Stored data
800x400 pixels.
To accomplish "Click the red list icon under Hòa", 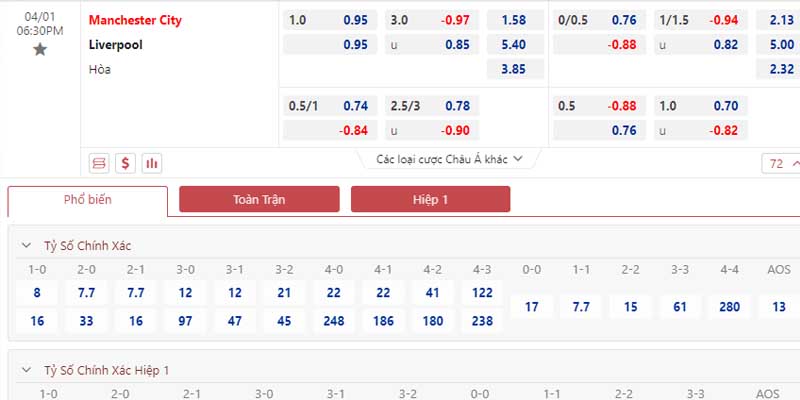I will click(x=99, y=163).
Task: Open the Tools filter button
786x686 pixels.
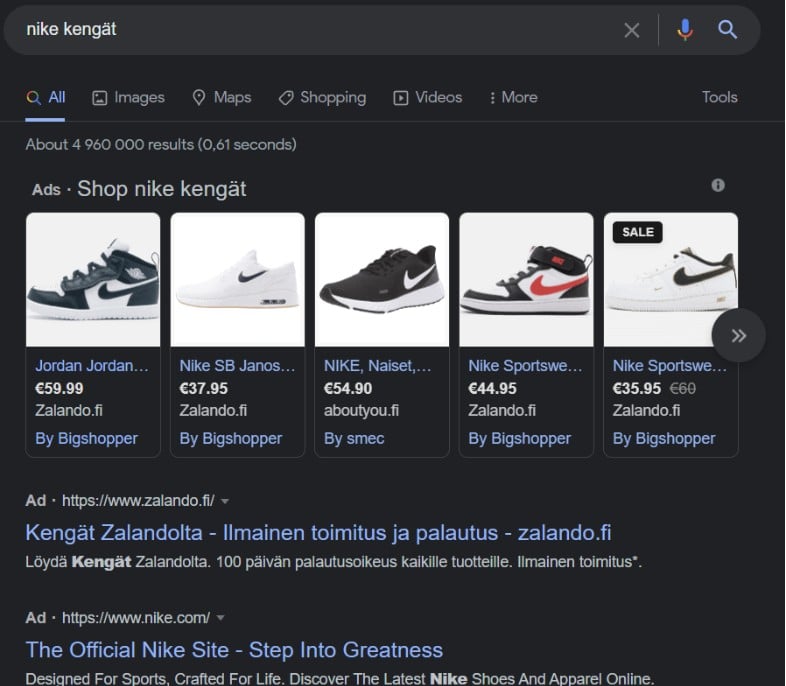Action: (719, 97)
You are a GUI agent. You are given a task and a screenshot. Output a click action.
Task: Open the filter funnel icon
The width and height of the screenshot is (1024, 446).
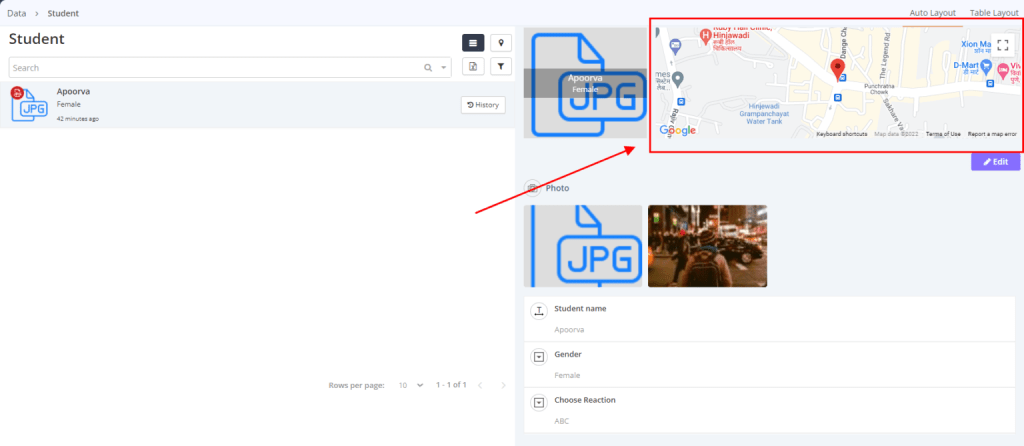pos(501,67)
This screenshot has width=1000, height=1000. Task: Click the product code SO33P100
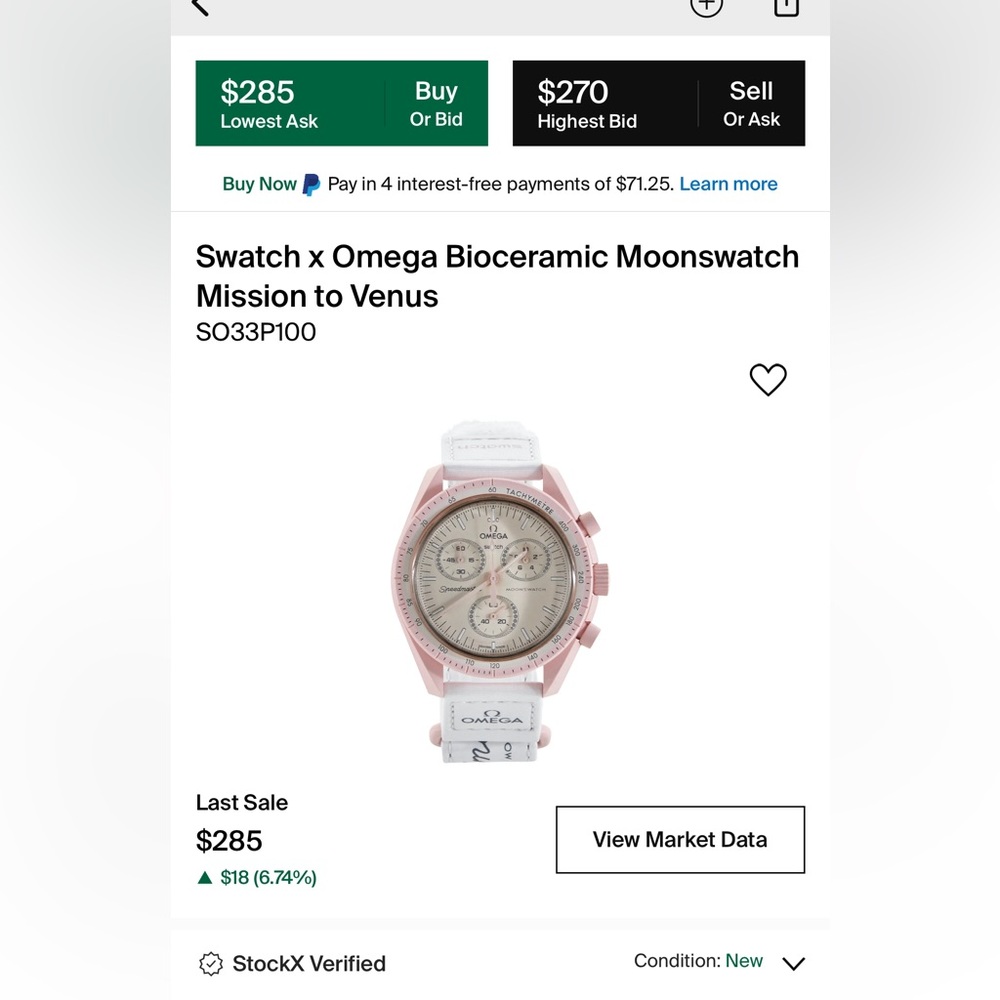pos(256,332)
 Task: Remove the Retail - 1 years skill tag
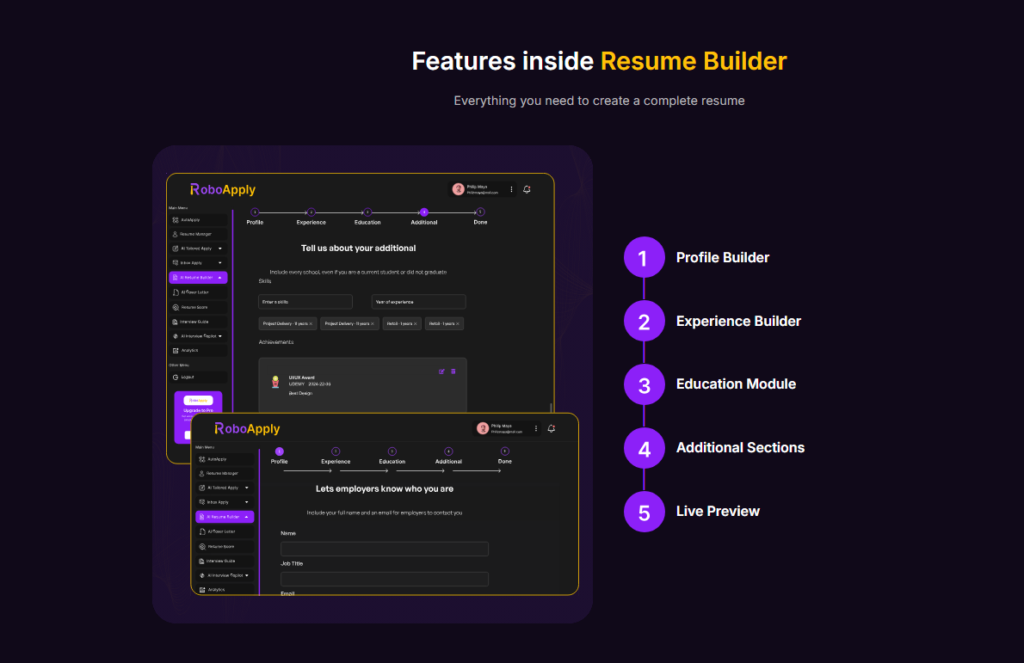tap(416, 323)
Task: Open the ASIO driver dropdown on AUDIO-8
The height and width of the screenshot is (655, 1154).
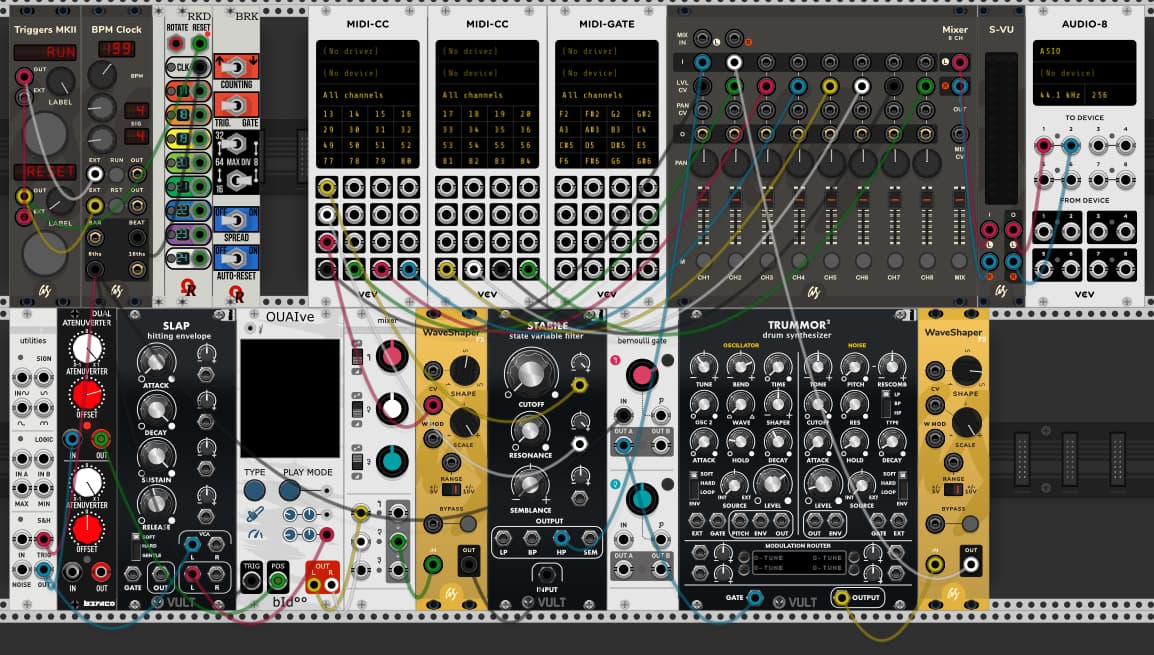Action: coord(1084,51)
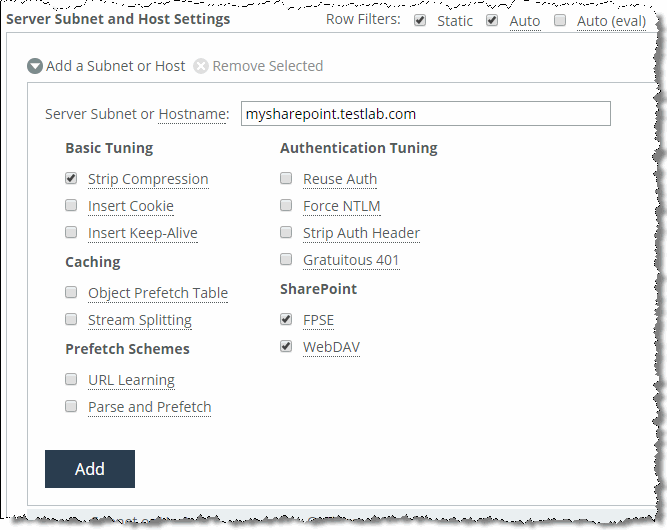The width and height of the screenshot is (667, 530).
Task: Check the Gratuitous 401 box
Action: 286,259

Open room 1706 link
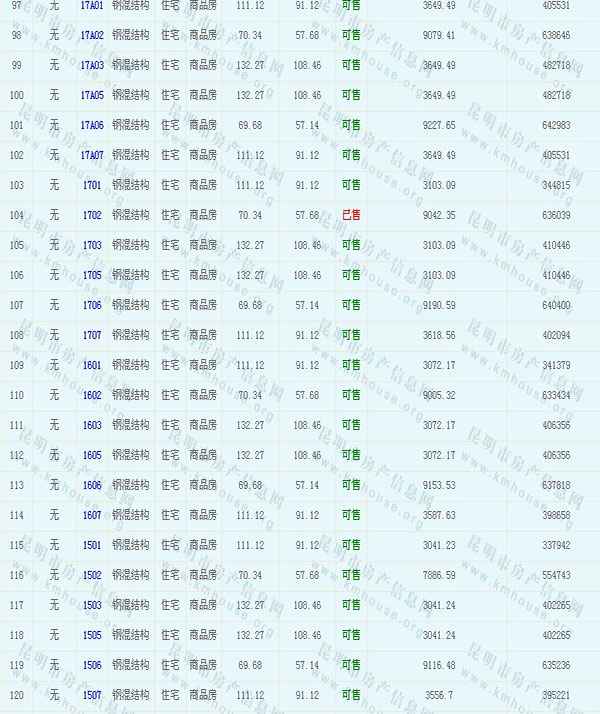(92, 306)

# Requirement
Lines of the data above that include the string "filter" must each be copied.

# Solution to the problem
Task: Open the Tools filter button
Task: Open the filter funnel icon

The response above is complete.